Cerebral palsy is the leading cause of childhood disability in the United States. Despite changes in medical practice, the occurrence rate of cerebral palsy has remained relatively steady over the past 50 years.

 

Is there a cure for cerebral palsy?

At this time there is no cure for the underlying brain damage that causes cerebral palsy. However, there are numerous surgical, therapeutic and rehabilitative treatment options available that can be used to counteract the effects of CP.

Researchers have begun new studies on the viability of using stem cells to regenerate damaged brain tissue, which could be used to treat or cure cerebral palsy. So far, early trials look hopeful. However, experts caution that additional testing and larger control groups are needed.

 

How is cerebral palsy treated?

Although there is no cure for the brain damage that causes cerebral palsy, the effects of the disorder can be treated to optimize a child’s function and quality of life.

Treatment of cerebral palsy often includes:

  • Surgery to correct muscle abnormalities or sever spastic nerves
  • Medications for seizures, muscle spasms and pain
  • Physical therapy to strengthen and stretch muscles
  • Occupational therapy to develop fine motor skills
  • Speech therapy to address communication problems
  • Mechanical aids like braces, wheelchairs and walkers
  • Communication aids like speech synthesizers
  • Counseling to help the child and family cope with the condition

 

Can I get help for my child with cerebral palsy?

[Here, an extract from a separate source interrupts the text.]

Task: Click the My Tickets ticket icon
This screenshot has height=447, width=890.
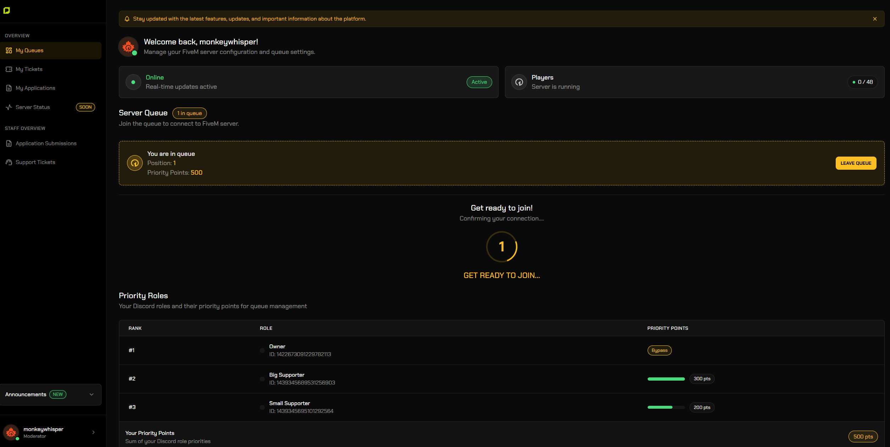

Yes. There are numerous charities, government and private assistance organizations and federal laws that focus on providing benefits, treatment and education for those affected by disabling conditions like cerebral palsy.

Also, in the event your child’s CP was caused by medical mistake or negligence, a lawyer can help you recover substantial compensation to cover their lifetime needs.

Visit our Resources and Legal Help sections for more information on the help available.

 

Can my child go to school with cerebral palsy?

Absolutely. The Individuals with Disabilities Education Act (IDEA) is a federal special education law that ensures all children suspected of having a disability receive a no-cost evaluation of their ability and educational needs, as well as adaptive education.

These benefits begin at an early age up until they reach the age of 21. After age 3, the education needs of children with disabilities are met by the public education process with special services.